*Brief*
Print all records exactly, pictures left out.

Source data:
=== Section Start ===

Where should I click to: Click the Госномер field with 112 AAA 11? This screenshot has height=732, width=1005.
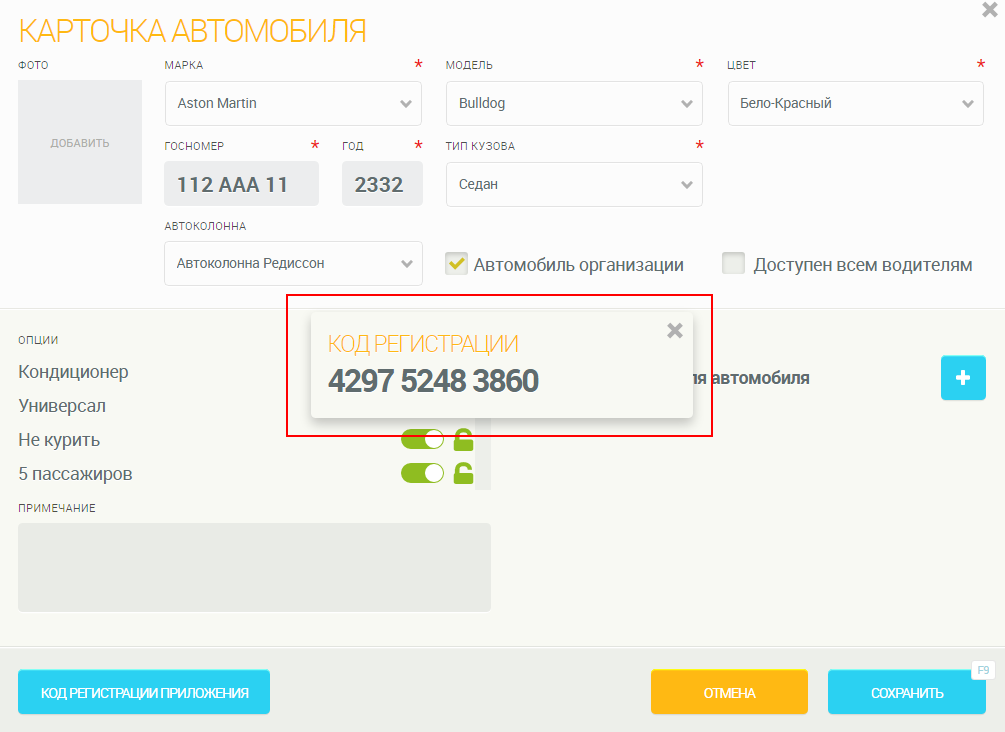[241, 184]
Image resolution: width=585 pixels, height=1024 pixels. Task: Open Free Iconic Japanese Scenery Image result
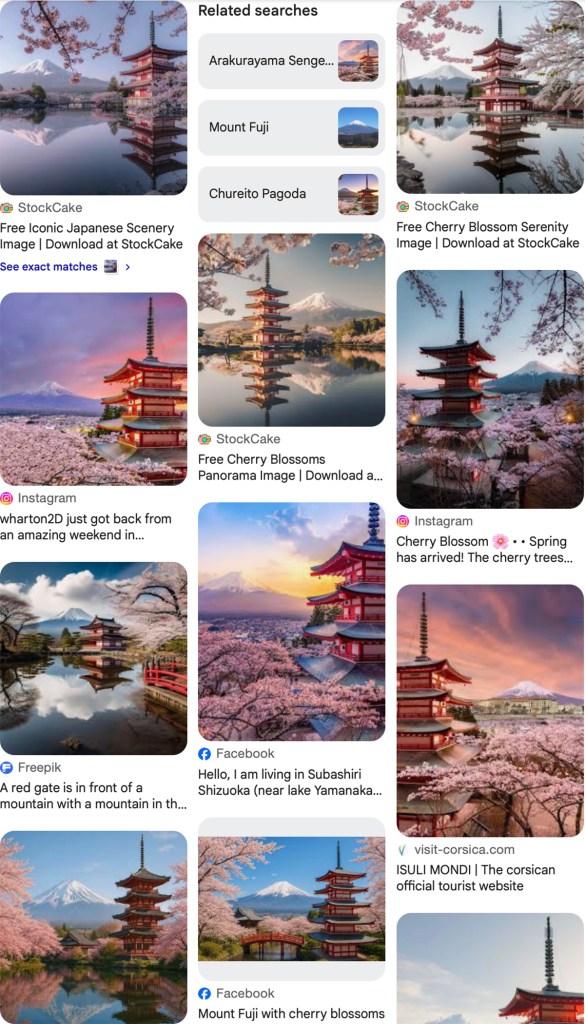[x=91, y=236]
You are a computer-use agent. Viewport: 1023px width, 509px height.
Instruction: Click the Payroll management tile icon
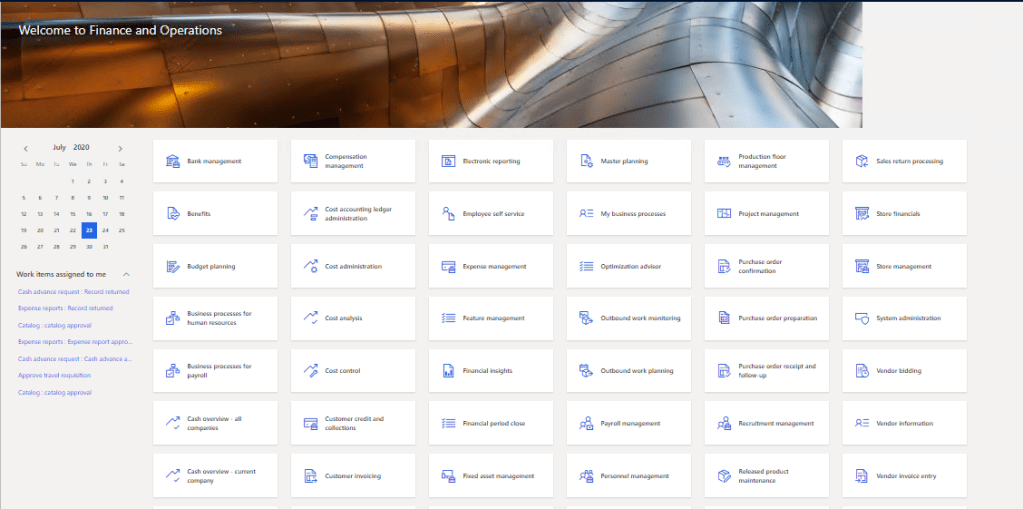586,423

=== Section End ===

*Response for this exercise*
Where should I click to: Click the Госномер field with 112 AAA 11? This screenshot has height=732, width=1005.
[241, 184]
Image resolution: width=585 pixels, height=1024 pixels. Task: Open Free Iconic Japanese Scenery Image result
[x=91, y=236]
You are a computer-use agent. Viewport: 1023px width, 509px height.
Instruction: Click the Payroll management tile icon
586,423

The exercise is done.